The Hungry Cat
Is it about the hamburger? Very well then, it’s always about the hamburger, which in this case is made with loosely packed organic Niman Ranch whatever, bleeding profusely through blue cheese into a La Brea Bakery roll that may be a little too crusty for the job. Two bucks more will get you a fried egg on that. The hamburger in question is the only meat dish at Hungry Cat, Suzanne Goin and David Lentz’s odd lozenge of a restaurant dedicated to the neverending bounty of the sea, including oysters, clams, chowder, pan-roasted skate, marinated yellowtail with plums, etc. It’s a fishy, fishy place, the Hungry Cat, best known for its lobster roll, a buttery, abstracted rendition of the New England beach-shack standard transformed into a split, crisp, rectangular object about the size of a Twinkie. In Maine, the $20-plus it costs would buy you a lobster the size of a small pony, but we are in Hollywood, where the next acceptable lobster roll may be 2,800 miles away. Lentz is from Maryland, meaning his fetish object of choice is fried crab cakes, which Hungry Cat not coincidentally also serves. The restaurant is a civic treasure, open early for fishy weekend brunches and late for supper after the ArcLight, a place to drop into for a dozen oysters or a bowl of shrimp, plateaux de mer or hamachi pastrami, a glass of Picpoul de Pinet or an expertly mixed Aviation from the truly wonderful cocktail bar. 1535 N. Vine St., Hlywd., (323) 462-2155, thehungrycat.com. Mon.-Sat., noon-mid., Sun., 11 a.m.-11 p.m. Full bar. Validated parking. AE, MC, V.

::::::::

■ Task to complete
In the Hungry Cat review, how much extra does it cost to add a fried egg to the hamburger?

■ Collected data
::::::::

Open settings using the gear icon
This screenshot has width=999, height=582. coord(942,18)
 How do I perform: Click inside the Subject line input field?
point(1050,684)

::::::::

■ Output
Two bucks.